TPRS evolved and is still evolving through the interaction of language teachers on the internet, notably on the moretprs forum.  It has been tried and tested by each new user, and through their comments and experiences the method has improved.  Although Blaine Ray was a very dynamic teacher whose students found his stories about blue chimpanzees hilarious, teachers with different personalities are able to adapt the method to their style of teaching.  Personally, I am struck by the number of language teachers who have switched to this method after many years of apparent success with other techniques.  When I started trying to use the method, I saw my students retain what I was teaching, whereas before I had the impression that even good students erased everything we had studied once they had taken the test.  It is not easy to adapt and change decades of work habits, but it is often said that "Bad TPRS is better than no TPRS."  Krashen explains that as long as the students are getting comprehensible input they will acquire the language.  Although in the early years TPRS teachers were often isolated and confronted the hostility of more traditional teachers, today entire language departments have switched.  In general, enrollment figures go up when teachers begin using TPRS and many minor language programs have been saved because the teacher discovered TPRS and was able to attract more students to her courses.  Administrations who have recognized the positive effects of TPRS now tend to recruit teachers who use the method.

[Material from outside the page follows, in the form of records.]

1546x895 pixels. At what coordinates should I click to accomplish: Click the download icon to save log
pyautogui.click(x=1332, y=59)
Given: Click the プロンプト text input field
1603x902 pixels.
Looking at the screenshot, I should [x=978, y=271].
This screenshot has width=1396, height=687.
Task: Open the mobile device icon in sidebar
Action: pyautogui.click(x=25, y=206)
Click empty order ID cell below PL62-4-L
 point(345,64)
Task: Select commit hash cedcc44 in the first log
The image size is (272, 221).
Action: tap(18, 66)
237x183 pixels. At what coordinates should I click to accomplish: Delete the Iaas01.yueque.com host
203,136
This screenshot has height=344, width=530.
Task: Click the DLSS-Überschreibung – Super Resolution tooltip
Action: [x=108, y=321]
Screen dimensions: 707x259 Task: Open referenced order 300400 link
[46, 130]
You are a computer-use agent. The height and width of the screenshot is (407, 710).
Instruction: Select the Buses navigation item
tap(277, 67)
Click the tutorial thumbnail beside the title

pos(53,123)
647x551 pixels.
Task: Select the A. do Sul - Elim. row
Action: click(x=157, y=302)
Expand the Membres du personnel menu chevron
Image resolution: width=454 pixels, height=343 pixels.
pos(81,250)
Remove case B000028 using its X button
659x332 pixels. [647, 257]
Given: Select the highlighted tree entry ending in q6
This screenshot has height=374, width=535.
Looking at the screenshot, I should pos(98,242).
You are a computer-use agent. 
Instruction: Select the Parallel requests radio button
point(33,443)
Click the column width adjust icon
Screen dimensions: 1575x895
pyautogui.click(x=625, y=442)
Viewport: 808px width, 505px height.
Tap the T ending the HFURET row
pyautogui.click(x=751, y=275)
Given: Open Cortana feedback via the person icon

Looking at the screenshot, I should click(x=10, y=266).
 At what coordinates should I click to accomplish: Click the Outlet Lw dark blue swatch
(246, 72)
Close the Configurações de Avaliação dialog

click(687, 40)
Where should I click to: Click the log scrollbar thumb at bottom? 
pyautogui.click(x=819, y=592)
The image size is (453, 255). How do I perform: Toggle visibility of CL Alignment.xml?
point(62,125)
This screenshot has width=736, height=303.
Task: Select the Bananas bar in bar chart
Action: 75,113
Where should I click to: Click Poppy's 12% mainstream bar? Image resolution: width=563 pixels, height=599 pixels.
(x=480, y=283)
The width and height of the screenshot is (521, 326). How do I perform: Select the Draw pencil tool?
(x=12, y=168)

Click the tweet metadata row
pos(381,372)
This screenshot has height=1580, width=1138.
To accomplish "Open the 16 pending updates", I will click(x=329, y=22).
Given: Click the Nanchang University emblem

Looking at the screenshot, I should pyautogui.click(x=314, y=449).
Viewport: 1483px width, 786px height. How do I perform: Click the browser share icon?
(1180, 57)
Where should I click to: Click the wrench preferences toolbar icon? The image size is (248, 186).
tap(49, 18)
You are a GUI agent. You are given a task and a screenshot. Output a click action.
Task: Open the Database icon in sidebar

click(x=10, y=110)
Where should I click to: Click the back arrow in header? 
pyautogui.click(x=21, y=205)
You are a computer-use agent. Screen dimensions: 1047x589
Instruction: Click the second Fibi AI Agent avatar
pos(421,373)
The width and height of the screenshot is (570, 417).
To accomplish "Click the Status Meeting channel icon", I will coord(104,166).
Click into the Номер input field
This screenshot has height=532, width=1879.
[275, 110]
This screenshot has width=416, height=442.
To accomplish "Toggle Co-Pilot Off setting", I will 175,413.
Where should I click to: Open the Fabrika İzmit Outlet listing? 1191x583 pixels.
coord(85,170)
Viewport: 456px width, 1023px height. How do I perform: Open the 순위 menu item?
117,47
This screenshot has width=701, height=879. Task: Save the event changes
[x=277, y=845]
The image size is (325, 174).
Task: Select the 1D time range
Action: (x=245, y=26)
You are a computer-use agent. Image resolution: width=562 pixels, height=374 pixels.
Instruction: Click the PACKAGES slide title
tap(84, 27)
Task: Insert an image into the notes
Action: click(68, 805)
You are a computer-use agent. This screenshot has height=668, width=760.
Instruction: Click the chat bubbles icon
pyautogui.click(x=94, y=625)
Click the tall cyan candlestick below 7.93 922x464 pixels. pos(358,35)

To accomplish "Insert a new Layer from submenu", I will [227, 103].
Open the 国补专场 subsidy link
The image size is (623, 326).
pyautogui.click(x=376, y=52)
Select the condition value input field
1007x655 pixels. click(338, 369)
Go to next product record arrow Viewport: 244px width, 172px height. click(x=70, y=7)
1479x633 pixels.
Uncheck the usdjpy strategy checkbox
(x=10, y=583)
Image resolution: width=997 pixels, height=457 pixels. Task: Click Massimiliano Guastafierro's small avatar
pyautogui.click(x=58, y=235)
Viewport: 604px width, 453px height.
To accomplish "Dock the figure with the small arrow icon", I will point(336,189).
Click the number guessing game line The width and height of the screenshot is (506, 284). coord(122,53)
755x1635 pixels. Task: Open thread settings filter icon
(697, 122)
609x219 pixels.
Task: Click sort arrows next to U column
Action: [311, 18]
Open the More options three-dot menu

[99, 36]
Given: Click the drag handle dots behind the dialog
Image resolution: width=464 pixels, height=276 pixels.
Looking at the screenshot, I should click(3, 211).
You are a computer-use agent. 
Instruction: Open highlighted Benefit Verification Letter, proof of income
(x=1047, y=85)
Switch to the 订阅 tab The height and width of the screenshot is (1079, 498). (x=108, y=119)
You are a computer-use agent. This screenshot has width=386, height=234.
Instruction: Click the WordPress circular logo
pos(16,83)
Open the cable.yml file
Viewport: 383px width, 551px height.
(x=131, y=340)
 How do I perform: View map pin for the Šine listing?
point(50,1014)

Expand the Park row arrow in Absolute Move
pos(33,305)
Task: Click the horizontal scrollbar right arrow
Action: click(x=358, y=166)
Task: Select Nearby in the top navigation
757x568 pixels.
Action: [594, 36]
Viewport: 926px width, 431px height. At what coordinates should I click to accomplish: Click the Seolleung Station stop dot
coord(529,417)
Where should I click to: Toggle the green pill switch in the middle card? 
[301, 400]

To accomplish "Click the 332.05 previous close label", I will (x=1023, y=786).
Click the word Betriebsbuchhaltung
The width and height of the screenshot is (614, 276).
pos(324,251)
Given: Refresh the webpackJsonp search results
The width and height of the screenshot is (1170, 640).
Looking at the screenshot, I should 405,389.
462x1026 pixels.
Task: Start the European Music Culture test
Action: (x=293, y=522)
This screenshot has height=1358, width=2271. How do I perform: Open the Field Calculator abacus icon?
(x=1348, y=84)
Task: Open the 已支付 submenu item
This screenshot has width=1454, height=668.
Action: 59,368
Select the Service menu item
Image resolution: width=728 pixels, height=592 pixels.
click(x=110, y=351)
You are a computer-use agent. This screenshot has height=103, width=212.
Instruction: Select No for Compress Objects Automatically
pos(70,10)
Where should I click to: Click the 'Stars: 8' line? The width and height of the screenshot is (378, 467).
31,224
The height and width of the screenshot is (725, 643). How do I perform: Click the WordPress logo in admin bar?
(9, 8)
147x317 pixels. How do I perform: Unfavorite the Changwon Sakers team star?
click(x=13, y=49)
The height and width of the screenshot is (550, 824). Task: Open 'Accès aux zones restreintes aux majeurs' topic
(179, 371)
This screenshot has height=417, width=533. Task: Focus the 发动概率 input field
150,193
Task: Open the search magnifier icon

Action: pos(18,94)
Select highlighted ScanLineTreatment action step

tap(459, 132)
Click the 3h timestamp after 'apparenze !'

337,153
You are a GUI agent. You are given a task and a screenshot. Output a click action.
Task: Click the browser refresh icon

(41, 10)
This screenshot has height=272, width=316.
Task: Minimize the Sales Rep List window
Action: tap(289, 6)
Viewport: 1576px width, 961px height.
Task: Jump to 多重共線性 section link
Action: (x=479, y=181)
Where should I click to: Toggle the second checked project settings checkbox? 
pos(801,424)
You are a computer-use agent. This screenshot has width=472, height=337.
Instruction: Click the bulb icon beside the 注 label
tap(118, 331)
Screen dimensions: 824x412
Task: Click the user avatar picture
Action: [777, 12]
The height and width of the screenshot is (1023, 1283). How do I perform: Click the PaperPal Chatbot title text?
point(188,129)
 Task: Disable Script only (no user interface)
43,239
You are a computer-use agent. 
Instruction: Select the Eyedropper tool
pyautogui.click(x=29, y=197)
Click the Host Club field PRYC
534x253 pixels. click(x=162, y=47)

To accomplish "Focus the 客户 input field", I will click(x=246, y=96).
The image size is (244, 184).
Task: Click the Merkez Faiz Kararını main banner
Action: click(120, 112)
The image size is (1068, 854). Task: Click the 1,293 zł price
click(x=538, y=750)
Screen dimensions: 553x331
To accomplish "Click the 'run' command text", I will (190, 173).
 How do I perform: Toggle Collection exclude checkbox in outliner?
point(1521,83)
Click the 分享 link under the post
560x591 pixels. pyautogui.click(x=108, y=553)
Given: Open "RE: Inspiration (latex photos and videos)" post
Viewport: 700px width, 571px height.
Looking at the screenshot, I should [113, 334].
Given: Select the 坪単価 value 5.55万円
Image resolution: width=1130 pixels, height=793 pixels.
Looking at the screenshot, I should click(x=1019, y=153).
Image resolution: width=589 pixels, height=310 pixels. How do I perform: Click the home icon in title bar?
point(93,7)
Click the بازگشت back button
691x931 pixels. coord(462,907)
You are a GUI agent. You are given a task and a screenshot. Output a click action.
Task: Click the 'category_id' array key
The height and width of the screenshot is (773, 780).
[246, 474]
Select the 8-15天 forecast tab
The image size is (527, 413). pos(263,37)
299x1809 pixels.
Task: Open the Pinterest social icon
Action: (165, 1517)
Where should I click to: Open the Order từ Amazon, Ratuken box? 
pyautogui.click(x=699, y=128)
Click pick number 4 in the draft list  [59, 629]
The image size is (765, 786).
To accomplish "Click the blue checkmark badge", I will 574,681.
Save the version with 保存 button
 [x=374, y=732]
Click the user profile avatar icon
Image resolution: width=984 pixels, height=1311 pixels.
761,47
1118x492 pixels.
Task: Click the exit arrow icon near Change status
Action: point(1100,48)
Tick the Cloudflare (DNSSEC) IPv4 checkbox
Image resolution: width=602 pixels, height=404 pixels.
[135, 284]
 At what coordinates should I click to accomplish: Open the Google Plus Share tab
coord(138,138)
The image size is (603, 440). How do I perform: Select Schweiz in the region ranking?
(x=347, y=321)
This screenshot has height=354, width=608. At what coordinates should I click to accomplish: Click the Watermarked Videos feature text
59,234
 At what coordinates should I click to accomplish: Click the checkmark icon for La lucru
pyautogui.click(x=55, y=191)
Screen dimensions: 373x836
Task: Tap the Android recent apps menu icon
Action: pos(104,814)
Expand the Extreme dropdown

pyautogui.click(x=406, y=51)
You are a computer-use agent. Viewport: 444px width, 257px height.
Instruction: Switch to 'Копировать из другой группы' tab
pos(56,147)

"So far it has seen little support from publishers or academic institutions."

A TPRS teacher does not need a textbook.  Her students don't do grammar exercises or worksheets and the comprehension questions are asked orally.  Every class develops its own, personalized story, so there is no need for a one-size fits all textbook story, which most students find boring.  Thus TPRS is not popular with publishers, although some have tried to adapt their material to the method.  Academic institutions  traditionally look down on grassroots movements and few of them have taken an unbiased look at the claims made by TPRS teachers.  The exception is Stephen Krashen who at first limited his support to saying that TPRS produced Comprehensible Input, and is now an active participant on the moretprs forum.